Green Party of Canada Housing Policies: A Closer Look

Wes Regan

The Green Party of Canada has put forward an ambitious housing plank that re-imagines the role that the Canadian Mortgage and Housing Corporation plays in facilitating the fulfillment of housing needs in communities across the country. Much of the emphasis in the 2019 platform has been placed on building and enhancing social and supportive housing, reinvigorating our co-op housing and bringing online new supply of affordable rental housing in communities.

As the campaign has unfolded, the Green Party has been listening to housing affordability advocates across the country and is refreshing our plank with additional measures to support more equitable and balanced market conditions in which working Canadians can afford home ownership, by enhancing and complimenting our strong Housing First policies with additional Homes First policies. Some of these are already approved policies brought forward at previous conventions, while others are an adjustment to what currently is in the platform.
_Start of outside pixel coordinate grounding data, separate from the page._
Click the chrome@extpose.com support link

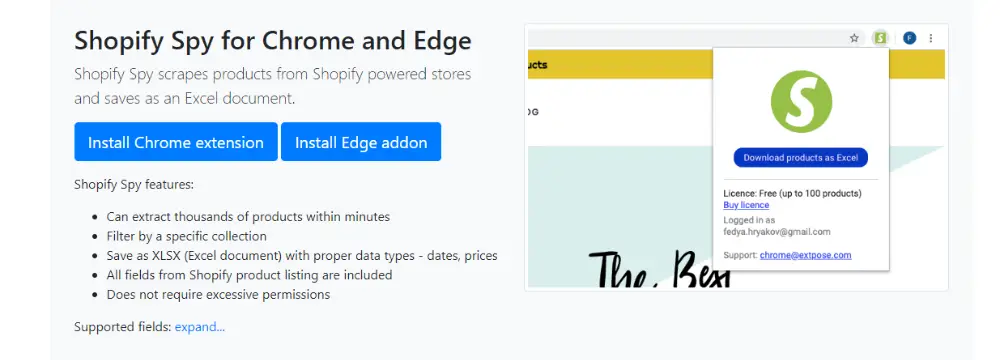[805, 255]
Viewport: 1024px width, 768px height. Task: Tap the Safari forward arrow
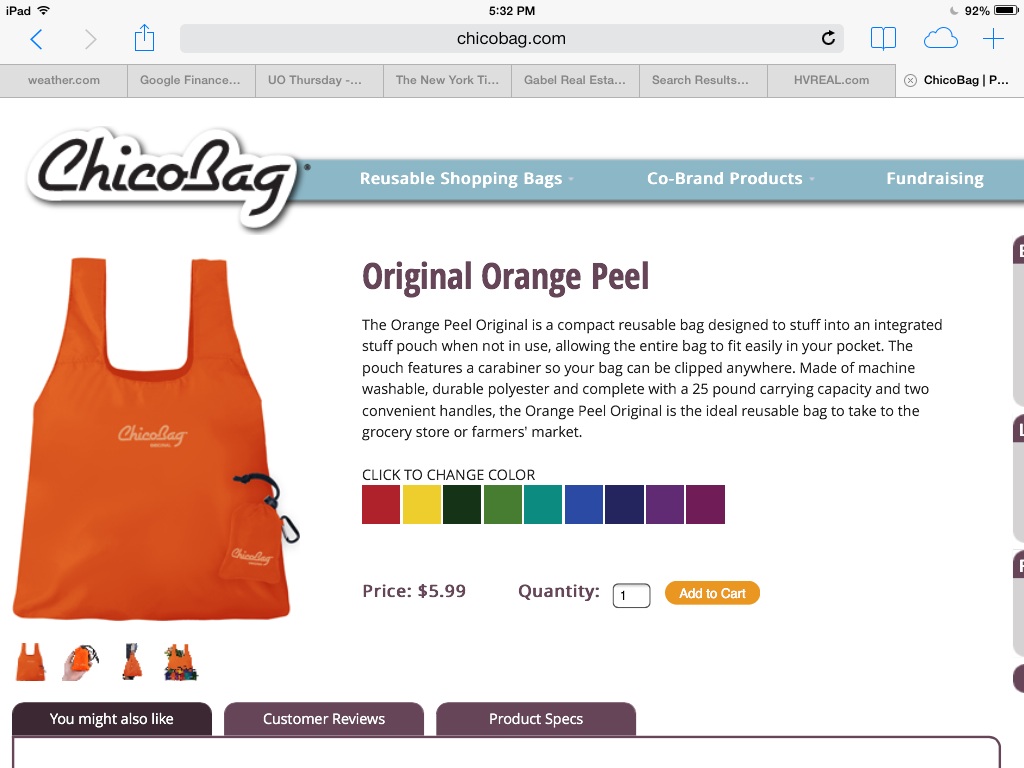point(90,39)
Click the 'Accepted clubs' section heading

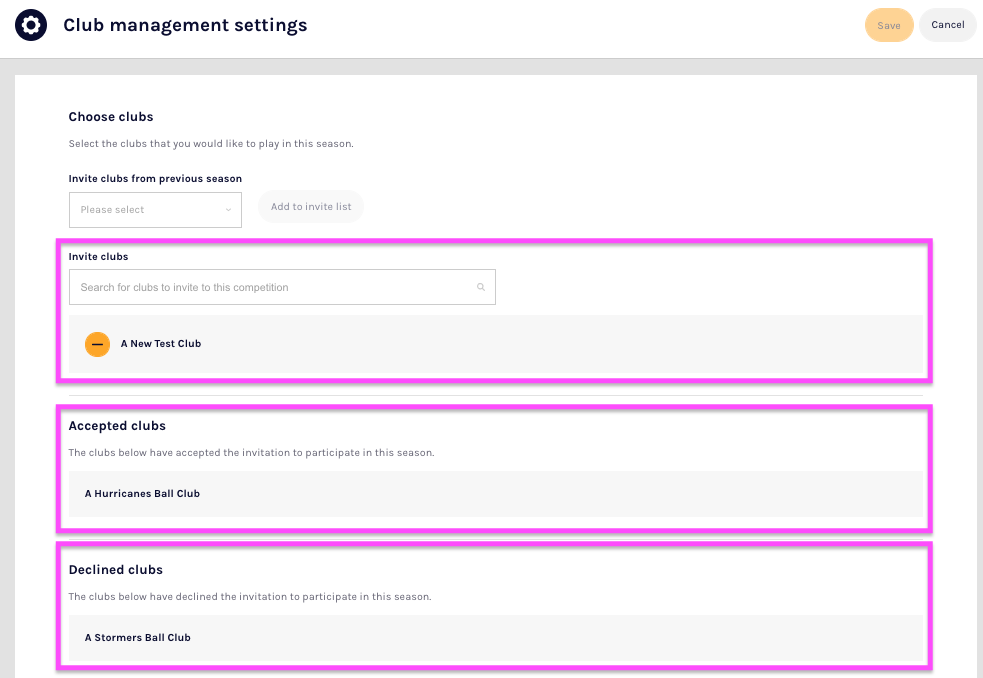(x=117, y=426)
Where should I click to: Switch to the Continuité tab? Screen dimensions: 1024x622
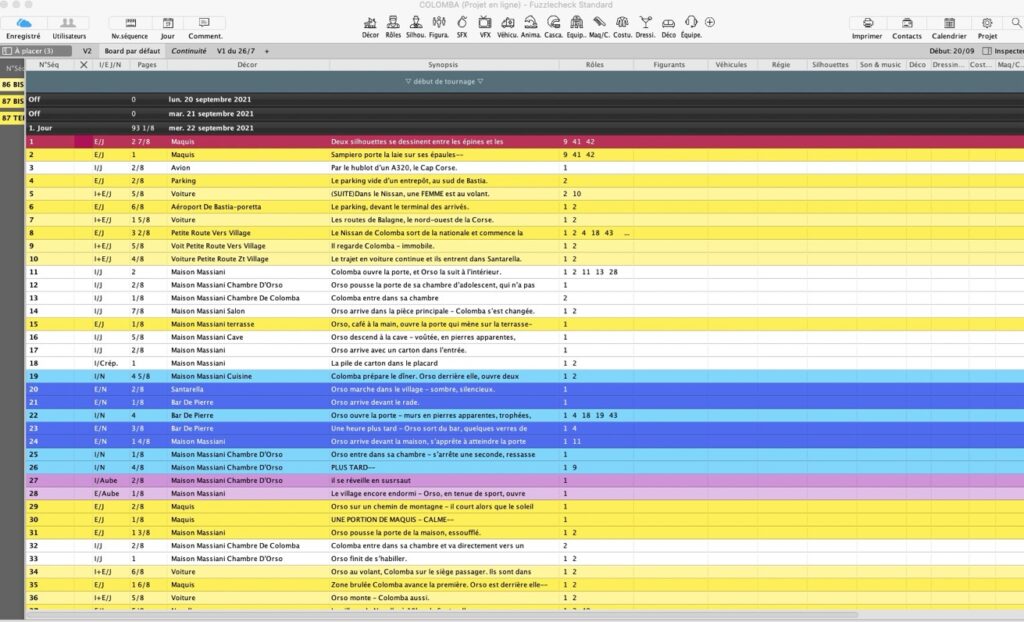point(189,50)
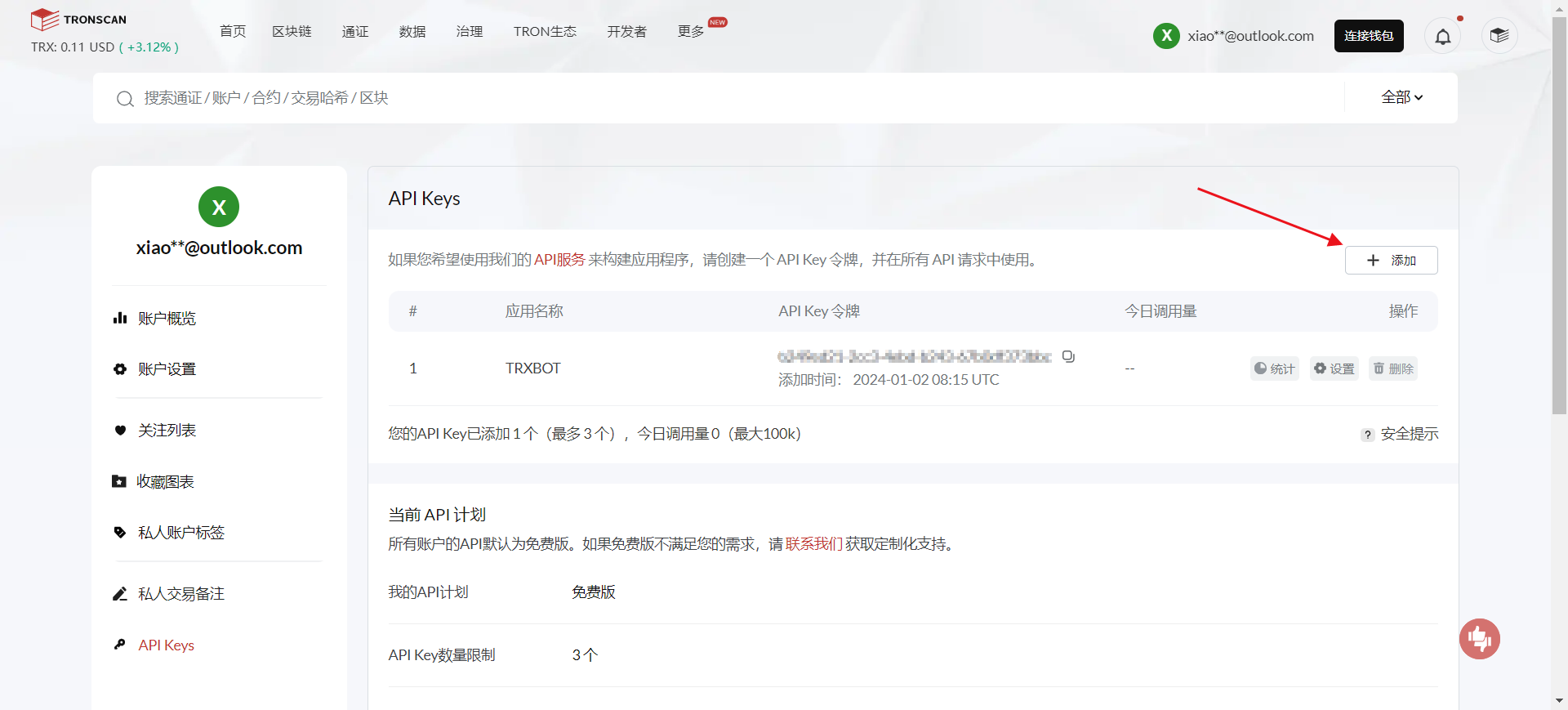1568x710 pixels.
Task: Open the feedback thumbs-up floating icon
Action: pyautogui.click(x=1479, y=638)
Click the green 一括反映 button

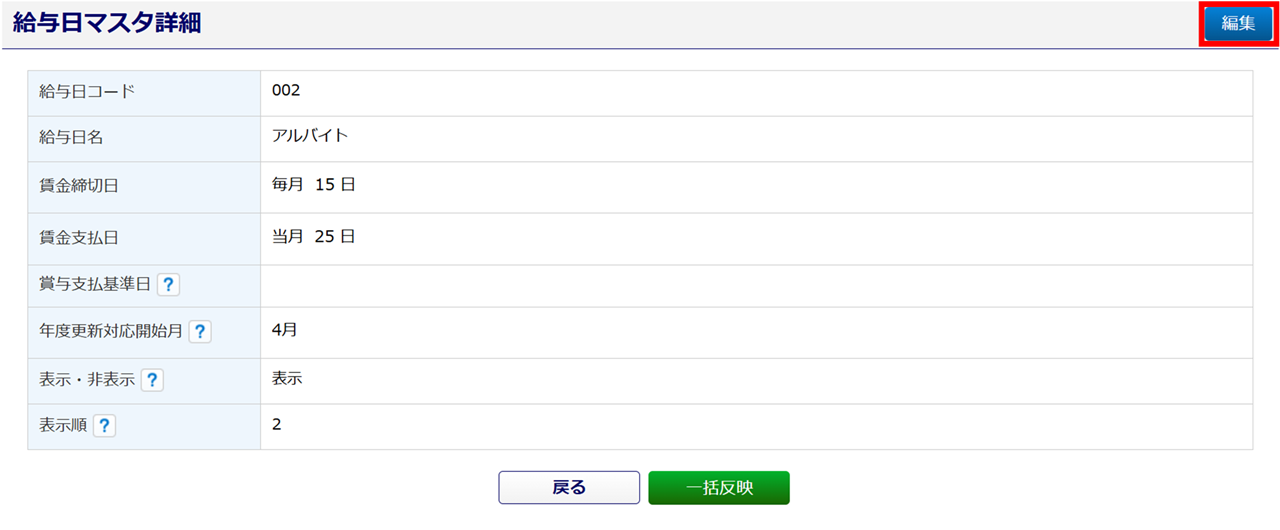(719, 488)
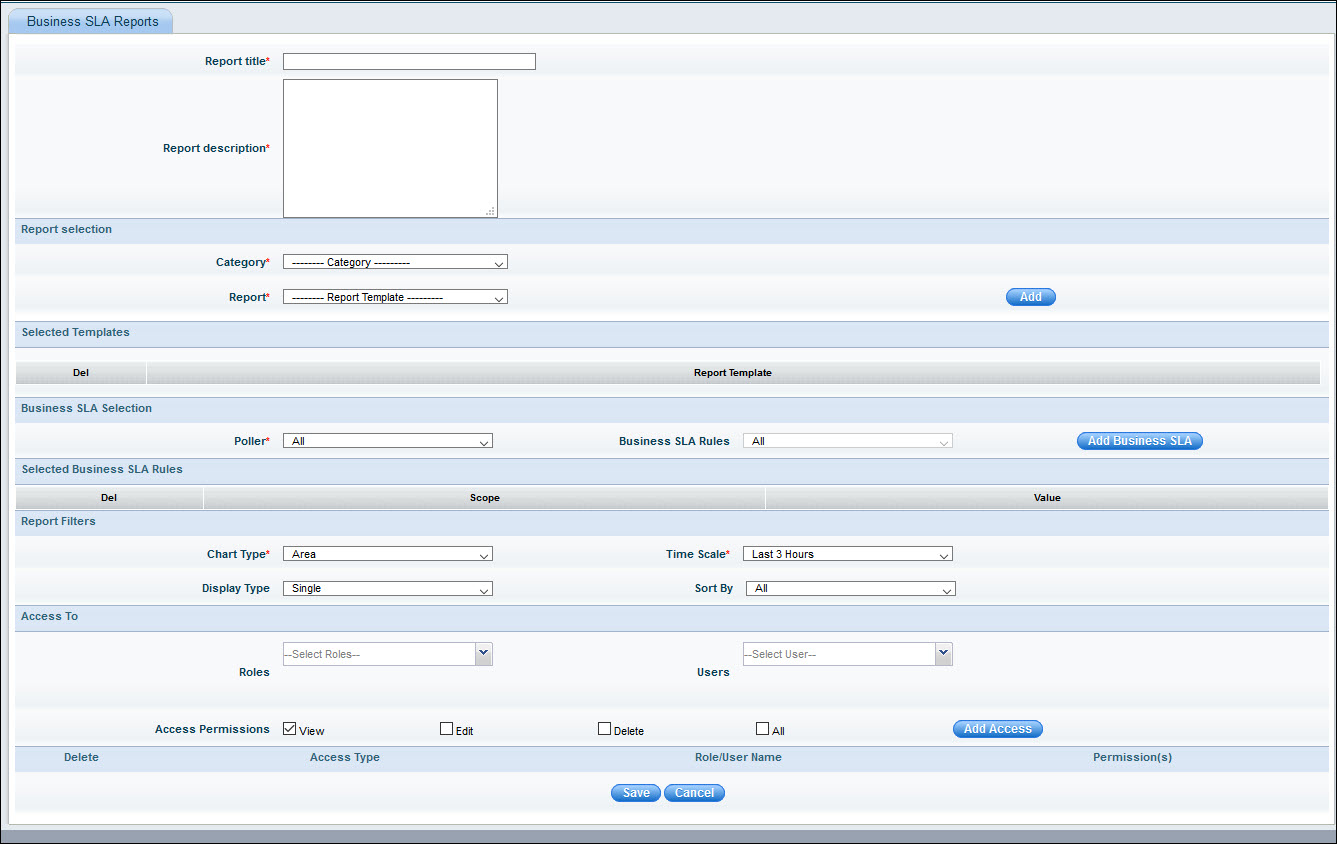Open the Report Template dropdown

pos(395,297)
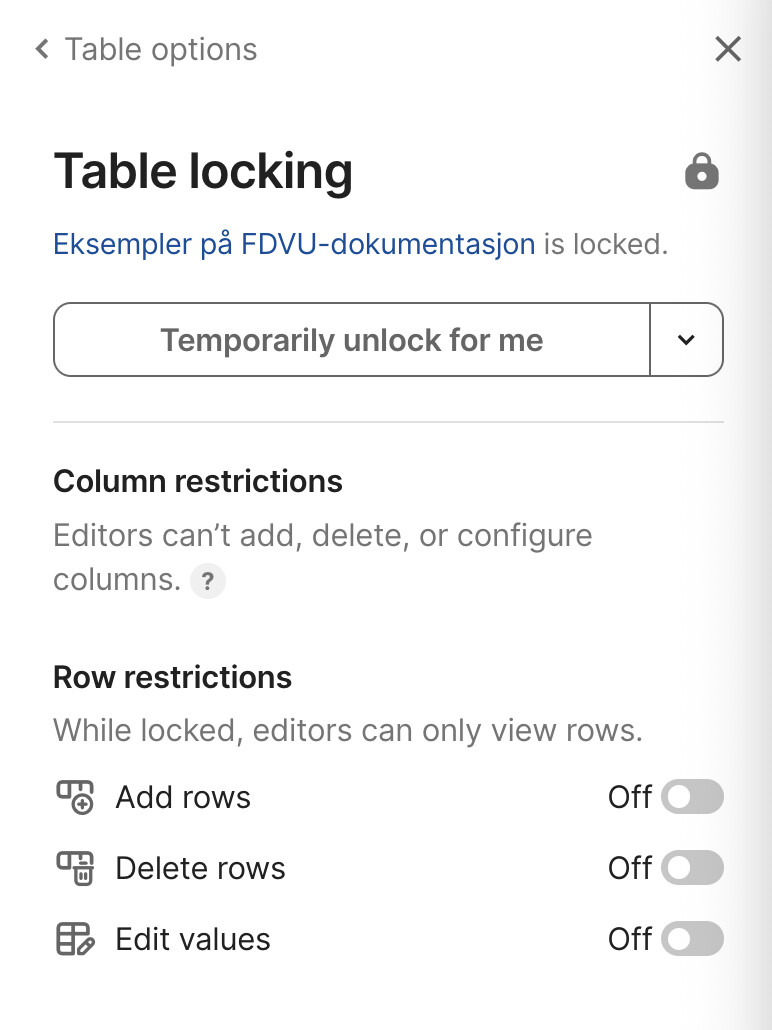Click the Delete rows trash icon

(x=74, y=868)
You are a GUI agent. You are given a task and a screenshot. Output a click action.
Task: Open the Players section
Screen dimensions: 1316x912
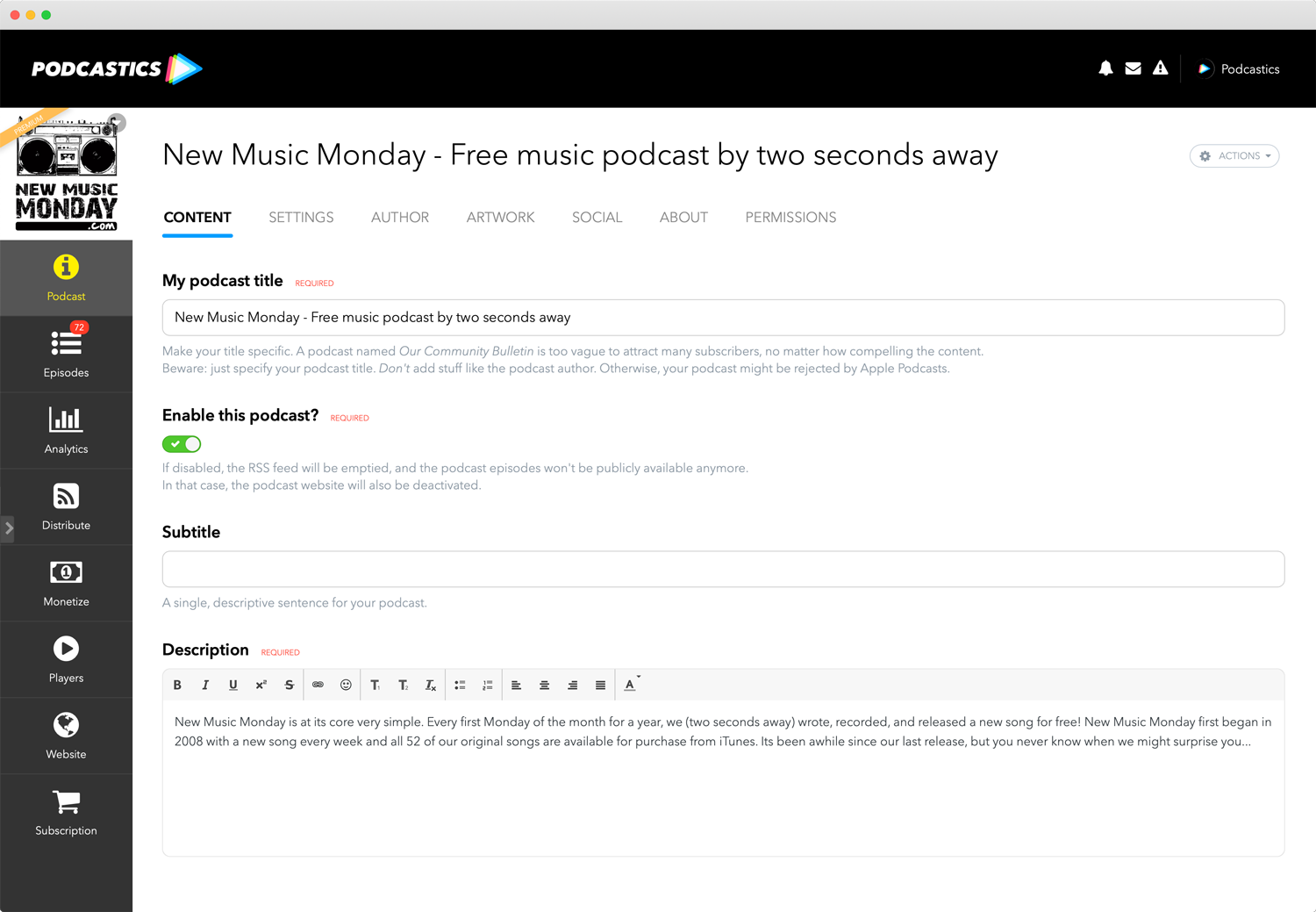pos(66,658)
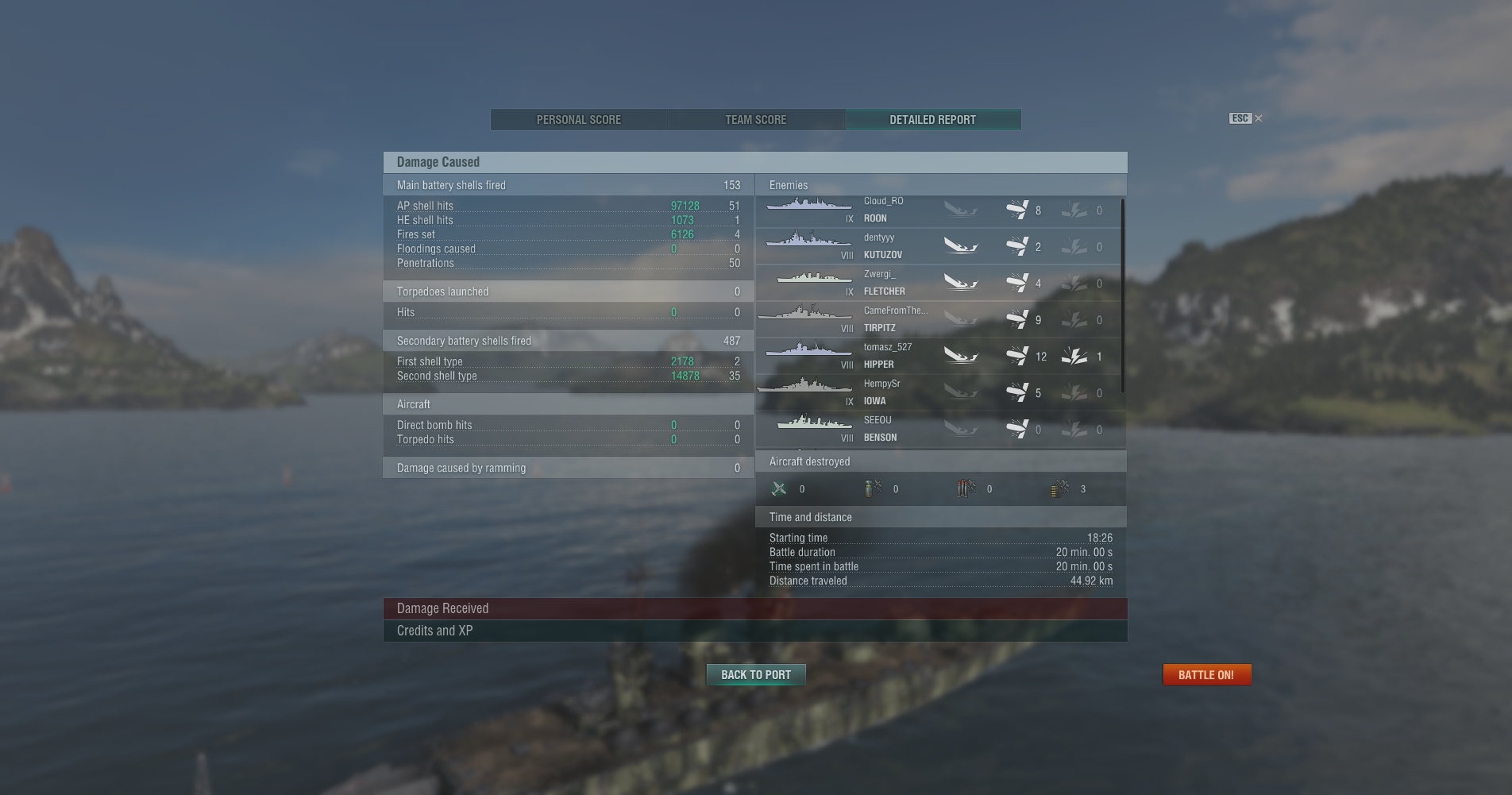This screenshot has height=795, width=1512.
Task: Click the critical hits icon for HIPPER
Action: point(1074,356)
Canadian housing markets have experienced market distortions for far too long, with housing prices outpacing wages, in some regions dramatically. Housing has been treated as a commodity, driven by speculation and global flows of capital into major urban centres in particular. That is why the Green Party is committed to the following:

  • Creating an open data partnership between the Federal Government, provinces, municipalities, universities and civil society groups concerned with housing affordability to improve the gathering, analyzing and sharing of data relating to housing. This would include data on global flows of capital into Canadian housing markets and its impact.
     
  • Supporting this work will be a new collaborative program bringing together the Canadian Mortgage and Housing Corporation (CMHC), Financial Transactions and Reports Analysis (FINTRAC) and the RCMP to monitor and report on fraud, money laundering and other criminality as it relates to housing concerns in communities and regions.
     
  • Already in the 2019 Platform the Party has committed to applying a corporate tax on transnational e-commerce companies doing business in Canada by requiring the foreign vendor to register, collect and remit taxes where the product or service is consumed. The e-commerce sector – giants like Netflix, Facebook, Amazon, Google, and Uber command a significant share of the Canadian market but pay virtually no tax. This has always included AirBnB, which has been identified as a factor influencing housing affordability, speculation, and access to rental stock. We affirm this explicitly in the context of housing affordability though and not just corporate tax loopholes
     
  • After hearing criticisms about eliminating the First Time Home Buyer Grant the Green Party is now committed to reviewing the program instead to ensure that it is not facilitating housing speculation in markets.
     
  • The Party also wants to note that its commitment to provide stable, ongoing, predictable funding for transit and transportation infrastructure needs in regions, as per the call of groups like the Federation of Canadian Municipalities and the Metro Vancouver Mayor’s Council, will also support local governments and provinces to plan and accommodate more housing by leveraging investments in transit and active transportation.  This would replace the gas tax, which eventually will be phased out in the transition to clean energy.